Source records
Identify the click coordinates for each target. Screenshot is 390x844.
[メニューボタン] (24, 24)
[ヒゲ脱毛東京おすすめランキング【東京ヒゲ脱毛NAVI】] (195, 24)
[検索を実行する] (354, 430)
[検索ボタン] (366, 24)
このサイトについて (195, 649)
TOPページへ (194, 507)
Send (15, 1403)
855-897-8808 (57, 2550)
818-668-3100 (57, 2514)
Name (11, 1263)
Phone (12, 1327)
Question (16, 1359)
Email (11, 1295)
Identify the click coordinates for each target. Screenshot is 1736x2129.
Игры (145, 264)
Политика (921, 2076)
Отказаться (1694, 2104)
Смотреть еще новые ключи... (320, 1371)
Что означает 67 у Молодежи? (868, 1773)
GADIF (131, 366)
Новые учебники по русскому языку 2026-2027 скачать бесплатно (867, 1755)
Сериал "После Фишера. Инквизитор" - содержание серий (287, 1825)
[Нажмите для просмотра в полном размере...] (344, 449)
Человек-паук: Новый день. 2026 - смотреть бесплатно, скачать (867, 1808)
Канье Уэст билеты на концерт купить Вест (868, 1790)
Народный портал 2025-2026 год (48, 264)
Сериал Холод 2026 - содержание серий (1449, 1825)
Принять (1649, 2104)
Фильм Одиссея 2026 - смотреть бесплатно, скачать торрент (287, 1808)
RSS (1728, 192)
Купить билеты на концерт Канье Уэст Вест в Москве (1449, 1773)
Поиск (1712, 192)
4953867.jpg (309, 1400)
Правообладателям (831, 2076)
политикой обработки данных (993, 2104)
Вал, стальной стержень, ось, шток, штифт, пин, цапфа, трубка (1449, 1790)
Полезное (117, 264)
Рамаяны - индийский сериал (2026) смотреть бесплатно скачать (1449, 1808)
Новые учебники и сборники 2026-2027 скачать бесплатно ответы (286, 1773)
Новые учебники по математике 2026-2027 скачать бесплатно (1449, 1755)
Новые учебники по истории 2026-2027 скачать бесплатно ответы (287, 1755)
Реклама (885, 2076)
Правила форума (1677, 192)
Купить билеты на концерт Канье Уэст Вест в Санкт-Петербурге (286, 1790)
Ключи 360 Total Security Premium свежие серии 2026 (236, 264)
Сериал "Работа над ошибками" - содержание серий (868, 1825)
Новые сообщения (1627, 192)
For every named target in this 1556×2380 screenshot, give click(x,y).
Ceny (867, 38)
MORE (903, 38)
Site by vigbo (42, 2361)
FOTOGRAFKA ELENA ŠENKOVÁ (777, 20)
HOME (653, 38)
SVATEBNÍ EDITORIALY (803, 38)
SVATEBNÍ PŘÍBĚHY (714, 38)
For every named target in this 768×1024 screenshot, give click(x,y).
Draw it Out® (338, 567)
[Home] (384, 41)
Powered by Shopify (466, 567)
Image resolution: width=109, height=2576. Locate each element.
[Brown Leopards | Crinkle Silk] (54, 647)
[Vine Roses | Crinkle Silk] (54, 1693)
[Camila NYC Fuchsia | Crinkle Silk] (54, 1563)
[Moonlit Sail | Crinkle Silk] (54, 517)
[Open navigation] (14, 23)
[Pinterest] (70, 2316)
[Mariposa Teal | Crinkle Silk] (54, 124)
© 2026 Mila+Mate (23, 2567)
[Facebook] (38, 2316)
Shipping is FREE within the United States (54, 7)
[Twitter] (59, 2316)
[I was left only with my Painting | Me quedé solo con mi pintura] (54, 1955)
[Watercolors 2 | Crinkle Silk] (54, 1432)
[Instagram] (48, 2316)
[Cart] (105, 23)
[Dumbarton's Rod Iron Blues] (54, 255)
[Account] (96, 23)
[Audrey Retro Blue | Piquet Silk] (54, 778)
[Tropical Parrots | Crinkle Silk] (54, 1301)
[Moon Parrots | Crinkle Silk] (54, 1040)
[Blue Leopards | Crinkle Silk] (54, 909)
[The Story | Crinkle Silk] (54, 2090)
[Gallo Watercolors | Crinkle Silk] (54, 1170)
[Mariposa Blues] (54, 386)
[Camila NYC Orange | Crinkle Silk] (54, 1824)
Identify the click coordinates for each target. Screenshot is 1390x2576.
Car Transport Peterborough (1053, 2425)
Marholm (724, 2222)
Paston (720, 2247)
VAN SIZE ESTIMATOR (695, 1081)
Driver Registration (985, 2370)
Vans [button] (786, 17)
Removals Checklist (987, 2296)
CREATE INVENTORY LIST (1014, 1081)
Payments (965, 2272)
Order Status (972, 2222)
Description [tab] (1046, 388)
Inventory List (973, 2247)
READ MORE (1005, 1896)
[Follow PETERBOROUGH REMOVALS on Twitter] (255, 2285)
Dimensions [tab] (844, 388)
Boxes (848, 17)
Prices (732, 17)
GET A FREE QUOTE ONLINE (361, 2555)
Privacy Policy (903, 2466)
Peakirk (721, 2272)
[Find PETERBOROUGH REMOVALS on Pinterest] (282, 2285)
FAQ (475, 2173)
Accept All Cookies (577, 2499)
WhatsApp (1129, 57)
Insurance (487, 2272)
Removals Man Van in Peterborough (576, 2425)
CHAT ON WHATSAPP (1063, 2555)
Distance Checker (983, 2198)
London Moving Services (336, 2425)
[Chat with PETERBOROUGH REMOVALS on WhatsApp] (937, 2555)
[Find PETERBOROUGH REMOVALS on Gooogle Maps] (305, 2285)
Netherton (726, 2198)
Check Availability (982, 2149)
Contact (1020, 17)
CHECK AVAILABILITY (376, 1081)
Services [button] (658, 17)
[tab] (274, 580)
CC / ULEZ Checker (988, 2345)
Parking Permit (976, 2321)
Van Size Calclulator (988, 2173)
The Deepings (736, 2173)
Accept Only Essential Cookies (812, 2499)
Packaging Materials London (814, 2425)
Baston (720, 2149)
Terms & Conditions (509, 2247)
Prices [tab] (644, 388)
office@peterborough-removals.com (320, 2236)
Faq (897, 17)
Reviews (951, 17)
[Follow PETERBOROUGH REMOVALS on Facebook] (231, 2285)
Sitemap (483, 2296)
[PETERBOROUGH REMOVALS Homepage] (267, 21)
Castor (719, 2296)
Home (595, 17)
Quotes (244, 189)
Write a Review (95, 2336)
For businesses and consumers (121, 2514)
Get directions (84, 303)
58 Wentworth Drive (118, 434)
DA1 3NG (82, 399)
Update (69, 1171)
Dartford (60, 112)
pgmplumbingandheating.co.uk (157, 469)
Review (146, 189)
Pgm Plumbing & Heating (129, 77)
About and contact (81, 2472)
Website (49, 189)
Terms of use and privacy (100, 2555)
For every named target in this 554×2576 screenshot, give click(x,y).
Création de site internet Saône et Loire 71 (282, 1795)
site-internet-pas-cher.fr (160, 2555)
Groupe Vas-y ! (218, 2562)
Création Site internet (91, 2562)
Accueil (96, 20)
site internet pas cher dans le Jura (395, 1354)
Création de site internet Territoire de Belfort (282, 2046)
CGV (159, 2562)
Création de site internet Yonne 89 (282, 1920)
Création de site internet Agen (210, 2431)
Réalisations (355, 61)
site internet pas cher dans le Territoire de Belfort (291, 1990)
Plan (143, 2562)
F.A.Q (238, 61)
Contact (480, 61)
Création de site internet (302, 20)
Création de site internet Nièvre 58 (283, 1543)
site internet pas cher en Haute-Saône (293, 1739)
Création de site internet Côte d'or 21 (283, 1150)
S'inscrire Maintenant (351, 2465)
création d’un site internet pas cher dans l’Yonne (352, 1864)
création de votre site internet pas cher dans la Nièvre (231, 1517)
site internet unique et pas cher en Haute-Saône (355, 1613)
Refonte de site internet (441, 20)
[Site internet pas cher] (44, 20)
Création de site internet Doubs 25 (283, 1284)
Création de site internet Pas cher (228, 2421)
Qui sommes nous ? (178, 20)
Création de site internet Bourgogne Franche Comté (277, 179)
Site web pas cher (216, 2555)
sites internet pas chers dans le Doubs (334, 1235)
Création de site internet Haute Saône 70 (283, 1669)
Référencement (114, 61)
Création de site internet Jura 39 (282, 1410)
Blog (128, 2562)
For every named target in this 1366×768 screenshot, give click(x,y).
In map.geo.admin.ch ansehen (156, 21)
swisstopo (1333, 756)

*Problem to solve:* From the line containing "Création de site internet Pas" down to the final line of the data, write out every line exactly; both the first and last of these belong in your answer, and nothing else does.

*Finished exercise:*
Création de site internet Pas cher (228, 2421)
Qui sommes nous ? (178, 20)
Création de site internet Bourgogne Franche Comté (277, 179)
Site web pas cher (216, 2555)
sites internet pas chers dans le Doubs (334, 1235)
Création de site internet Haute Saône 70 (283, 1669)
Référencement (114, 61)
Création de site internet Jura 39 (282, 1410)
Blog (128, 2562)
For every named target in this 1366×768 screenshot, give click(x,y).
In map.geo.admin.ch ansehen (156, 21)
swisstopo (1333, 756)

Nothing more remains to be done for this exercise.